Tuesday, August 14, 2007
The recent news that Big Ben will be silent for four to six weeks brought to mind a poem of mine which features the old clock and as I haven't posted a poem or short story here in a while I thought I'd put this one up for perusal.
Big Ben tolls the sombre voice of midnight
Big Ben tolls the sombre voice of midnight,
Awakens pigeons from their slumber.
Invites dank fog which follows roiling tide,
Up the River Thames, creeping, seeking.
Tendrils of misty vapour climb embankments,
Explore abutments of silent bridges,
Reach into gas-lamp illumed alleyways.
Which concede to its grasp and darken.
As the last knell fades into oblivion
So too does the sparkle of life in her eyes.
The mist reaches her now, inquisitive, pervading.
But to her, the dewy blanket comes as a friend.
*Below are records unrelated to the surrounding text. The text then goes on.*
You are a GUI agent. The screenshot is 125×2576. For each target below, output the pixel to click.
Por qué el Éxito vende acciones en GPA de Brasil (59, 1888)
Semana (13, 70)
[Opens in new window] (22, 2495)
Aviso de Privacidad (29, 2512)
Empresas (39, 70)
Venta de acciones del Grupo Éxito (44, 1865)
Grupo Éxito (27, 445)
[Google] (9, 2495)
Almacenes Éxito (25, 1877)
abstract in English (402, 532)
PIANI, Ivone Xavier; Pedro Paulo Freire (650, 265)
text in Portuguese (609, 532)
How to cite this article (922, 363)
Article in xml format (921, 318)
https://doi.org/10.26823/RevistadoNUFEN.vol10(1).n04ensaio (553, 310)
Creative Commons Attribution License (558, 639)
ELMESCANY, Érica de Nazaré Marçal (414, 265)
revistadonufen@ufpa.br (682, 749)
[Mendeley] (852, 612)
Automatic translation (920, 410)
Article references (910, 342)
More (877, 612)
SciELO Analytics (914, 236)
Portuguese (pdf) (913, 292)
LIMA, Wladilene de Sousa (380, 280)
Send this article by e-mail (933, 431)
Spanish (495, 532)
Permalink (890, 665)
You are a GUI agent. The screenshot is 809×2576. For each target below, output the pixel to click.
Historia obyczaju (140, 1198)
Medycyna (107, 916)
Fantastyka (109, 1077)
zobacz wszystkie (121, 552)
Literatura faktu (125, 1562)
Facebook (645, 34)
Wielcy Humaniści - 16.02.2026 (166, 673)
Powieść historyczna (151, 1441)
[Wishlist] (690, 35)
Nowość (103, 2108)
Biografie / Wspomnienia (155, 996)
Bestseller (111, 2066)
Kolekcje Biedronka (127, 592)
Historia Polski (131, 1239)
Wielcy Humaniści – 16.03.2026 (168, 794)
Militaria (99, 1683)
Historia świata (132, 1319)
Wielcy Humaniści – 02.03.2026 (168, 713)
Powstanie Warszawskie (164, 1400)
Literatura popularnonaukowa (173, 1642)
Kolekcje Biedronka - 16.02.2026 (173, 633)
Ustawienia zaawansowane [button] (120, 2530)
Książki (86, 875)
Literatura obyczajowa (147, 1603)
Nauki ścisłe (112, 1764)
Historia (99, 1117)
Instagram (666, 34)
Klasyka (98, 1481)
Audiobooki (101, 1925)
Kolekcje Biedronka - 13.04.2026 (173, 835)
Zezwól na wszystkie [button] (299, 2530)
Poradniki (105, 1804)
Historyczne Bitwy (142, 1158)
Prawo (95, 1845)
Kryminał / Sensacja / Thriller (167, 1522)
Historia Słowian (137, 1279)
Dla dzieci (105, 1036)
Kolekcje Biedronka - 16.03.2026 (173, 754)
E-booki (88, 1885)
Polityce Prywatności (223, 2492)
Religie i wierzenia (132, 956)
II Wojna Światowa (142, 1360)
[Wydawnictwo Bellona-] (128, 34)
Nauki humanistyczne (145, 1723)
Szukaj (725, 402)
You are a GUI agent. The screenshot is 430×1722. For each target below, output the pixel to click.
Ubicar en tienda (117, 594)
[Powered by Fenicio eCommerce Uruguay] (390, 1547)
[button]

Gently it covers the once warm, now still form,
Whose last movement is but the slowing,
Dripping, coagulating pool of blood, whose steam
Joins it fellow vapour, and explores onwards.
It writhes now, as he stands, wipes the tool of his handiwork,
And returns the blade to the leather doctor’s bag.
He surveys his great masterpiece.
A pique of displeasure crosses his face,
As London’s smog, in its shame, tries to hide his art.
Far off a shrill whistle sounds; a shutter closes.
Her whimpered cry, even though stifled, had found ears.
With a last, longing look, he turns; black cloak swirls, churns,
Her wispy blanket, parts, saddened to show what he called art,
What she called terror and unbearable pain,
The police, in their ignorance, shall call it ‘A Mystery’
History writes… ‘Jack the Ripper’s first victim’.
He leaves now, trailed by the mist too frail to hold him.
It condenses on the gaunt metal railings,
On the shimmering gas-lamp; it turns to tears that fall on her face
Only the fog knows him; but it can do nothing, but weep.